Academically, more students than ever — 71.2 percent — rated their abilities as above average; nearly 76 percent rated their drive to achieve in the same terms.
The study also found that a record 47 percent of freshmen expected to participate in student clubs or groups. And nearly 58 percent said there's a very good chance they'll be satisfied with their college experience overall — the highest percentage since 1982.
Thomas Dingman, dean of freshmen at Harvard University, said his "very, very busy" class of 1,675 students embodies both the optimism and the stress reported in the survey.
"Many of them come in with high expectations and feel that there's not that much room for error because they want to be successful," Dingman said.
Sean Marks, an 18-year-old freshman at Drexel University in Philadelphia, said the pressure he felt in high school has continued at college.
As a high school senior, Marks said he stayed home on Saturday nights to apply for scholarships. Now he has to keep up his GPA to retain that money.
"That's the whole mentality ... focus on school, have to get ahead, have to get scholarship money, have to apply for every single grant," Marks said.

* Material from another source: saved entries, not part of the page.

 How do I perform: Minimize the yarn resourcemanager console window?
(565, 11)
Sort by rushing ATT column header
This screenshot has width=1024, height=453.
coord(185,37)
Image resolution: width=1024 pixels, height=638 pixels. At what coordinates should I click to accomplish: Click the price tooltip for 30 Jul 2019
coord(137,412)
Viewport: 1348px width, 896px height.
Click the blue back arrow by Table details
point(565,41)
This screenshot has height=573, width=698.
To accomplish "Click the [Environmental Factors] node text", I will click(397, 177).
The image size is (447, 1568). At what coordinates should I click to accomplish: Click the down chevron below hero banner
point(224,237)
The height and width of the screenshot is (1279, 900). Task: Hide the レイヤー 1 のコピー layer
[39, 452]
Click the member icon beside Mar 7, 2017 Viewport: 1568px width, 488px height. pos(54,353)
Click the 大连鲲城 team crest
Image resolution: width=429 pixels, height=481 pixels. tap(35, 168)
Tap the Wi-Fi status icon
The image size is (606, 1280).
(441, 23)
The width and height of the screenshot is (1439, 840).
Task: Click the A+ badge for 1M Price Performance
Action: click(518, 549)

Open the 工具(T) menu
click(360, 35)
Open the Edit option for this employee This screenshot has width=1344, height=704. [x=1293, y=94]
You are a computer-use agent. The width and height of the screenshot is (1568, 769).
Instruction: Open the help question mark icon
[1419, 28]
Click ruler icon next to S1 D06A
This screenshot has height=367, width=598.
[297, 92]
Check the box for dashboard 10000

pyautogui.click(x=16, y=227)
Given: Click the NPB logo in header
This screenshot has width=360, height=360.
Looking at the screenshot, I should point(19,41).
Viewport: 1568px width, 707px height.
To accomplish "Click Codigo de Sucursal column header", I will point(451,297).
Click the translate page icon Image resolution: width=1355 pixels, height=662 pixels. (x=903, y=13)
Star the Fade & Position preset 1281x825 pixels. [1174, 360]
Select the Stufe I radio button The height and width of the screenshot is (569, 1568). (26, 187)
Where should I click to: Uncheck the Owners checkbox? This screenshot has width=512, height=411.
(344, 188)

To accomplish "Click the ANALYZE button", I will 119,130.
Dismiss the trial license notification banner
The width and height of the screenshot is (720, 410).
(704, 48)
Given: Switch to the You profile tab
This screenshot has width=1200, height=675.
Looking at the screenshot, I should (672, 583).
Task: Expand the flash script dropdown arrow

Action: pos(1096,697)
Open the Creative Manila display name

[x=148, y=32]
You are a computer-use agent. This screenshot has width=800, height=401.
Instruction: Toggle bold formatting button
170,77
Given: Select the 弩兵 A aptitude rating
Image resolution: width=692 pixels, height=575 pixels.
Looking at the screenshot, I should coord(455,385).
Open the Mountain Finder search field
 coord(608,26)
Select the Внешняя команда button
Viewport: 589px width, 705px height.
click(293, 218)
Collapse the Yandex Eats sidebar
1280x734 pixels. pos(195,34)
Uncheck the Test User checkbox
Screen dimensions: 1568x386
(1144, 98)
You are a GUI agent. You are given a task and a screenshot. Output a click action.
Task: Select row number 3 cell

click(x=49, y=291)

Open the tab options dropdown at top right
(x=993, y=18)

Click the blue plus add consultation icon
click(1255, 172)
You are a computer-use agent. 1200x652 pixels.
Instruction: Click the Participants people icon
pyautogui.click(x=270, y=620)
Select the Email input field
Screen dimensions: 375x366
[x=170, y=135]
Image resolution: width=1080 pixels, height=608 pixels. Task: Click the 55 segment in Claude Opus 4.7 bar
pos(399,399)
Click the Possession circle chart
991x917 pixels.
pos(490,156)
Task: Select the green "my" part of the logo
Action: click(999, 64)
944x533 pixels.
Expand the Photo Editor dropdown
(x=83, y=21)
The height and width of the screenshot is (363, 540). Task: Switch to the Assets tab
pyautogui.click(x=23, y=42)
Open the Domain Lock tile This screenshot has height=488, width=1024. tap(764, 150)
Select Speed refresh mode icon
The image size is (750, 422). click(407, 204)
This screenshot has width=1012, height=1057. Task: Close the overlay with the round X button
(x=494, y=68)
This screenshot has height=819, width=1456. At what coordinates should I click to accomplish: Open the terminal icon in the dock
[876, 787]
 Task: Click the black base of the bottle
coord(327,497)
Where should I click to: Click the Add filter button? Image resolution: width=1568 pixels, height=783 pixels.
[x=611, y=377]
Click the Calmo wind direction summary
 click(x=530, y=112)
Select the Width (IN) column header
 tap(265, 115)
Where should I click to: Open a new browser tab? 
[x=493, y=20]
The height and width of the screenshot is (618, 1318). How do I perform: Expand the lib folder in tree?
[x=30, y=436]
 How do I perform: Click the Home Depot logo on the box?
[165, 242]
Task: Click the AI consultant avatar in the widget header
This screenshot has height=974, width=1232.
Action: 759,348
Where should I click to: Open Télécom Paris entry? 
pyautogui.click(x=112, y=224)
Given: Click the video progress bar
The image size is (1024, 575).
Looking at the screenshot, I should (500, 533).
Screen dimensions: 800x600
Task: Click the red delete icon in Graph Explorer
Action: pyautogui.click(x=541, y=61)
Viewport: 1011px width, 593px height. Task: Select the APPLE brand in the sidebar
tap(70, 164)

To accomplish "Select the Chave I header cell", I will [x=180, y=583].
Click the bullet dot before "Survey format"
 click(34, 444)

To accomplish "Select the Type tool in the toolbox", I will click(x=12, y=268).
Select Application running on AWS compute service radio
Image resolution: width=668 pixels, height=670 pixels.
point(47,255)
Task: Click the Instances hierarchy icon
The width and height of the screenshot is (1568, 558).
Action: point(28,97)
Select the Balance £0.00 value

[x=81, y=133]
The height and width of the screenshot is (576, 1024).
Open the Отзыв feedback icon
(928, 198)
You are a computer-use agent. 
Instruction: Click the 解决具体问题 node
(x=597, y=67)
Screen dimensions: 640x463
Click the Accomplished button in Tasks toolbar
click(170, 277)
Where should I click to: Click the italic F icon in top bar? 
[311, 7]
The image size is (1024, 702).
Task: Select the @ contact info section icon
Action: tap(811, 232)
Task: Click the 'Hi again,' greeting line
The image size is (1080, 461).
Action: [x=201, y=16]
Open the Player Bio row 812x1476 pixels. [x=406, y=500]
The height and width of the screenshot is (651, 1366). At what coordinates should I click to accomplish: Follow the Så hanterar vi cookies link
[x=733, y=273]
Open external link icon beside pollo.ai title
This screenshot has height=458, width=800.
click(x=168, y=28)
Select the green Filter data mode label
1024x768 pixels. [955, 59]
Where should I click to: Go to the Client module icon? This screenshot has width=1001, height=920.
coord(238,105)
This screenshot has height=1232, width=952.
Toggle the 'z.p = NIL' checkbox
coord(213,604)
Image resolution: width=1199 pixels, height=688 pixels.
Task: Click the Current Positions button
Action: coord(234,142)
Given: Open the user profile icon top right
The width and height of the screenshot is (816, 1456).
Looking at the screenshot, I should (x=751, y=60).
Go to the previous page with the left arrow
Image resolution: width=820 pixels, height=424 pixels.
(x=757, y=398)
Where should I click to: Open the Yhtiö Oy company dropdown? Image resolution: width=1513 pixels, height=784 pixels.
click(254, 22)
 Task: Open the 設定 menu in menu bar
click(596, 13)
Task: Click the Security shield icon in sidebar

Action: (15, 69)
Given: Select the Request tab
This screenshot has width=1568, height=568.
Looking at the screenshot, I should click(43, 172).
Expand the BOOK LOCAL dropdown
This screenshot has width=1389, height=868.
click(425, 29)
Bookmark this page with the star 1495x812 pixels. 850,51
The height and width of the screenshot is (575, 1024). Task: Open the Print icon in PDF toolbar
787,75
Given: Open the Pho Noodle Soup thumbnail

Still, the economics major from Ewing, N.J., said he is extremely happy at Drexel and has become more involved with campus activities — even though it adds to his work load.
"I found a happy balance finally," Marks said. "But the stress definitely piles up if you don't know how to manage it correctly."
The UCLA study is based on the responses of 201,818 first-time, full-time students at 279 of the nation's four-year colleges and universities.